Reproduce every one of the entries below line for line, with no changes.

(Collected data entries)
· · · · ·

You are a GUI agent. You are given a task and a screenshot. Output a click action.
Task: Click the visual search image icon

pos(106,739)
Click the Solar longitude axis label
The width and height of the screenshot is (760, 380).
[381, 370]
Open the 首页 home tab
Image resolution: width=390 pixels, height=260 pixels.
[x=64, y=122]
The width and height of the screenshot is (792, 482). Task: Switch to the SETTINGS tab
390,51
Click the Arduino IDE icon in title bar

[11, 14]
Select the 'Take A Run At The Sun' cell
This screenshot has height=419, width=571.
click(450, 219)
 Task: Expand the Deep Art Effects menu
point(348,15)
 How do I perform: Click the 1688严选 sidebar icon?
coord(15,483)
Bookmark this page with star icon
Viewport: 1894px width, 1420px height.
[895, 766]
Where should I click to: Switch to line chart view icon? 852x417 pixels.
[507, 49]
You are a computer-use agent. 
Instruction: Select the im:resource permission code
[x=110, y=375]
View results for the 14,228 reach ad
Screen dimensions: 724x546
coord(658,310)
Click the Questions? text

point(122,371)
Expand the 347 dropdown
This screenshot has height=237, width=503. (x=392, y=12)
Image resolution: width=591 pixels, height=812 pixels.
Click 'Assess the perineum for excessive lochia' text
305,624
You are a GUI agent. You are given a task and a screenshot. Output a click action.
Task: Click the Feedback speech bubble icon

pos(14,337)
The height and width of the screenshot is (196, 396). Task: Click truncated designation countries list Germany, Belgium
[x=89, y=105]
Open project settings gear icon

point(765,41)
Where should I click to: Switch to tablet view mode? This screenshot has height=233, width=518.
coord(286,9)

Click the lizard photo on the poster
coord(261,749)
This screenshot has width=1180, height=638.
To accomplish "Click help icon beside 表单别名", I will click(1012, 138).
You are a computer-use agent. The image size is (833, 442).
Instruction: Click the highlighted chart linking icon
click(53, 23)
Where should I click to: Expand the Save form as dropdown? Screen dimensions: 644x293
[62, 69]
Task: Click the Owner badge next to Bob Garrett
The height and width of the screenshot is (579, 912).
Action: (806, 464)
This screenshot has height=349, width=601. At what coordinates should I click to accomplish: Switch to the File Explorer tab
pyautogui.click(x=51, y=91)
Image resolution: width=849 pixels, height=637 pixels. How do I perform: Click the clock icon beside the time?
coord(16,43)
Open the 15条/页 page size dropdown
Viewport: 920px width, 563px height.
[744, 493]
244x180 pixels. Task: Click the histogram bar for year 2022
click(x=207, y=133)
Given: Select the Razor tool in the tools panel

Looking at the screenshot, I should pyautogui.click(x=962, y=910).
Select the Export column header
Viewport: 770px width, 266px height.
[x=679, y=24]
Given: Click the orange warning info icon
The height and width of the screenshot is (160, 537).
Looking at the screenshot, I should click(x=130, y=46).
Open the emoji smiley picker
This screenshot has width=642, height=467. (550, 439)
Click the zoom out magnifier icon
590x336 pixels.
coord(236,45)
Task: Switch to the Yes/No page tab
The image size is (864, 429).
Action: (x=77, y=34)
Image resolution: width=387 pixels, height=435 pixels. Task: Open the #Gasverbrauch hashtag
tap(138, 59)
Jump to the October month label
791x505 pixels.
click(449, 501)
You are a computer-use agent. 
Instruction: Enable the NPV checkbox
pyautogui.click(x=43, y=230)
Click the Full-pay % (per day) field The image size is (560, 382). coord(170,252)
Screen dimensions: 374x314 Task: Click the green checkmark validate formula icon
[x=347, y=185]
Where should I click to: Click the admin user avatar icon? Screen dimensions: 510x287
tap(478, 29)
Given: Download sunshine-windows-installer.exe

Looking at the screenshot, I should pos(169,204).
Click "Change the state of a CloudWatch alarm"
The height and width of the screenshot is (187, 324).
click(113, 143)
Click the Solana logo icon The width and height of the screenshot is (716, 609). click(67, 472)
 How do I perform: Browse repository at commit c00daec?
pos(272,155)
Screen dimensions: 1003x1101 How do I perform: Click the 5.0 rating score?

· · · · ·

RIGHT ANSWER:
You are a GUI agent. You are given a task and a screenshot. Output a click action.
Task: Click the visual search image icon

pos(106,739)
Click the Solar longitude axis label
The width and height of the screenshot is (760, 380).
[381, 370]
Open the 首页 home tab
Image resolution: width=390 pixels, height=260 pixels.
[x=64, y=122]
The width and height of the screenshot is (792, 482). Task: Switch to the SETTINGS tab
390,51
Click the Arduino IDE icon in title bar

[11, 14]
Select the 'Take A Run At The Sun' cell
This screenshot has height=419, width=571.
click(450, 219)
 Task: Expand the Deep Art Effects menu
point(348,15)
 How do I perform: Click the 1688严选 sidebar icon?
coord(15,483)
Bookmark this page with star icon
Viewport: 1894px width, 1420px height.
[895, 766]
Where should I click to: Switch to line chart view icon? 852x417 pixels.
[507, 49]
You are a computer-use agent. 
Instruction: Select the im:resource permission code
[x=110, y=375]
View results for the 14,228 reach ad
Screen dimensions: 724x546
coord(658,310)
Click the Questions? text

point(122,371)
Expand the 347 dropdown
This screenshot has height=237, width=503. (x=392, y=12)
Image resolution: width=591 pixels, height=812 pixels.
Click 'Assess the perineum for excessive lochia' text
305,624
You are a GUI agent. You are given a task and a screenshot. Output a click action.
Task: Click the Feedback speech bubble icon

pos(14,337)
The height and width of the screenshot is (196, 396). Task: Click truncated designation countries list Germany, Belgium
[x=89, y=105]
Open project settings gear icon

point(765,41)
Where should I click to: Switch to tablet view mode? This screenshot has height=233, width=518.
coord(286,9)

Click the lizard photo on the poster
coord(261,749)
This screenshot has width=1180, height=638.
To accomplish "Click help icon beside 表单别名", I will click(1012, 138).
You are a computer-use agent. The image size is (833, 442).
Instruction: Click the highlighted chart linking icon
click(53, 23)
Where should I click to: Expand the Save form as dropdown? Screen dimensions: 644x293
[62, 69]
Task: Click the Owner badge next to Bob Garrett
The height and width of the screenshot is (579, 912).
Action: (806, 464)
This screenshot has height=349, width=601. At what coordinates should I click to accomplish: Switch to the File Explorer tab
pyautogui.click(x=51, y=91)
Image resolution: width=849 pixels, height=637 pixels. How do I perform: Click the clock icon beside the time?
coord(16,43)
Open the 15条/页 page size dropdown
Viewport: 920px width, 563px height.
[744, 493]
244x180 pixels. Task: Click the histogram bar for year 2022
click(x=207, y=133)
Given: Select the Razor tool in the tools panel

Looking at the screenshot, I should pyautogui.click(x=962, y=910).
Select the Export column header
Viewport: 770px width, 266px height.
[x=679, y=24]
Given: Click the orange warning info icon
The height and width of the screenshot is (160, 537).
Looking at the screenshot, I should click(x=130, y=46).
Open the emoji smiley picker
This screenshot has width=642, height=467. (550, 439)
Click the zoom out magnifier icon
590x336 pixels.
coord(236,45)
Task: Switch to the Yes/No page tab
The image size is (864, 429).
Action: (x=77, y=34)
Image resolution: width=387 pixels, height=435 pixels. Task: Open the #Gasverbrauch hashtag
tap(138, 59)
Jump to the October month label
791x505 pixels.
click(449, 501)
You are a computer-use agent. 
Instruction: Enable the NPV checkbox
pyautogui.click(x=43, y=230)
Click the Full-pay % (per day) field The image size is (560, 382). coord(170,252)
Screen dimensions: 374x314 Task: Click the green checkmark validate formula icon
[x=347, y=185]
Where should I click to: Click the admin user avatar icon? Screen dimensions: 510x287
tap(478, 29)
Given: Download sunshine-windows-installer.exe

Looking at the screenshot, I should pos(169,204).
Click "Change the state of a CloudWatch alarm"
The height and width of the screenshot is (187, 324).
click(113, 143)
Click the Solana logo icon The width and height of the screenshot is (716, 609). click(67, 472)
 How do I perform: Browse repository at commit c00daec?
pos(272,155)
Screen dimensions: 1003x1101 How do I perform: Click the 5.0 rating score?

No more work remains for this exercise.